La paix au Soudan se heurte à une impasse persistante. Les Nations unies ont alerté lundi sur le fait que les violences en cours continuent de tuer des civils et de forcer toujours plus de personnes à quitter leurs foyers.
L’ONU a appelé une fois de plus toutes les parties à protéger les civils, à protéger les infrastructures civiles et à permettre à l’aide d’atteindre les populations rapidement, en toute sécurité et sans entrave.
« Dans l’État du Kordofan du Nord, les autorités locales ont signalé que plus d’une douzaine de civils ont été tués et d’autres blessés lors d’affrontements survenus vendredi à Um Arada, au sud-ouest de la capitale, El Obeid. L’Organisation internationale pour les migrations indique que plus de 4 200 personnes ont été déplacées de la ville et des zones environnantes vendredi et samedi. L’escalade de la violence au Nord-Kordofan perturbe également les opérations humanitaires. À Al Mazroub, ville touchée par une épidémie de choléra, les partenaires humanitaires des Nations Unies sont contraints de suspendre leurs activités et leurs services de santé depuis plus de deux semaines. Par ailleurs, dans l’État du Nil Bleu, de nouveaux combats ont été signalés la semaine dernière à Geisan, Kurmuk et dans les zones environnantes. L’OIM indique qu’environ 5 400 personnes ont été déplacées ces derniers jours », a rapporté Stéphane Dujarric, porte-parole du secrétaire général de l’ONU.

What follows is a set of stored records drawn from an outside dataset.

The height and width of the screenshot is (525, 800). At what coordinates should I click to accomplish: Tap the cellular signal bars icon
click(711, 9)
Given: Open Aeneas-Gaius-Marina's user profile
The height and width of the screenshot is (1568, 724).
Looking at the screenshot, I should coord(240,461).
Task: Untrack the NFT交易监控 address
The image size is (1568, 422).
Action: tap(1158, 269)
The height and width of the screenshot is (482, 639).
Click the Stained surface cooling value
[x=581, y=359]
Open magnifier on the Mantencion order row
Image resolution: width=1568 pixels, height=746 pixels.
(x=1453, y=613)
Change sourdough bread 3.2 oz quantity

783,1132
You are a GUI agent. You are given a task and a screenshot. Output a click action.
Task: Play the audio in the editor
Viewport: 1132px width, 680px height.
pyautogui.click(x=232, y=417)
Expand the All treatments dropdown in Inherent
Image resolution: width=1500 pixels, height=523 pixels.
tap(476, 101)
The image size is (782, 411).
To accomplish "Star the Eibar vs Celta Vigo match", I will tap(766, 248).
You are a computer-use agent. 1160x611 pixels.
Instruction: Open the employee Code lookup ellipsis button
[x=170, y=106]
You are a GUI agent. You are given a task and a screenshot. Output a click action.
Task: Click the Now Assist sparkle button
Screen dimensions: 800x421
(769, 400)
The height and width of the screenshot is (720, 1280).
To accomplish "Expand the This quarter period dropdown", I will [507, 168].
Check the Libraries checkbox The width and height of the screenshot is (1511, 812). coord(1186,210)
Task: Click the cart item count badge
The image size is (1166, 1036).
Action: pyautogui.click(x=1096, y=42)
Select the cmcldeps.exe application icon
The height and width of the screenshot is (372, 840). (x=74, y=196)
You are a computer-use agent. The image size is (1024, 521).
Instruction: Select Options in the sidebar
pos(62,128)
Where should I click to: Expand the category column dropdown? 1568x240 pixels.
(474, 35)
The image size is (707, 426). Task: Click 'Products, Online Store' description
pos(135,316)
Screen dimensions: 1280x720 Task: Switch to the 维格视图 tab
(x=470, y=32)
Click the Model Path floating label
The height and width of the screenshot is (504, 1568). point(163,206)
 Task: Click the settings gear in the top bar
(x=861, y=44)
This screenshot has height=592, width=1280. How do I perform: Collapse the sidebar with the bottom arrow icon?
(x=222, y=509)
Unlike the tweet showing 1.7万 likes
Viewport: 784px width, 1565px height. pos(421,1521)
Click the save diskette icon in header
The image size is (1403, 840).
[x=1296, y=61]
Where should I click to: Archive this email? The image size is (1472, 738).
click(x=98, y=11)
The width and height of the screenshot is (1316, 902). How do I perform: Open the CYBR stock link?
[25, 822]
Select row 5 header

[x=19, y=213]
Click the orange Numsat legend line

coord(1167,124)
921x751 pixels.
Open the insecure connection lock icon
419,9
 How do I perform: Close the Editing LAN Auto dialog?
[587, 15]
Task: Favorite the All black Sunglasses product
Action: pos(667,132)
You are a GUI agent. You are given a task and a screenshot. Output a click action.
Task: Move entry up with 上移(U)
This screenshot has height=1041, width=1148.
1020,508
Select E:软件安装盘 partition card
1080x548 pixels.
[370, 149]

Malgré l’insécurité, l’ONU et ses partenaires humanitaires continuent d’apporter une aide aux populations dans le besoin. Dans la région du Darfour, le Programme alimentaire mondial a distribué une aide alimentaire à environ 2,3 millions de personnes en juillet.
Les partenaires humanitaires des Nations Unies continuent d’exhorter les donateurs à fournir des fonds supplémentaires pour la réponse humanitaire. L’appel de fonds de cette année pour le Soudan n’a été financé qu’à hauteur de 41 %, soit 1,2 milliard de dollars sur les 2,9 milliards nécessaires.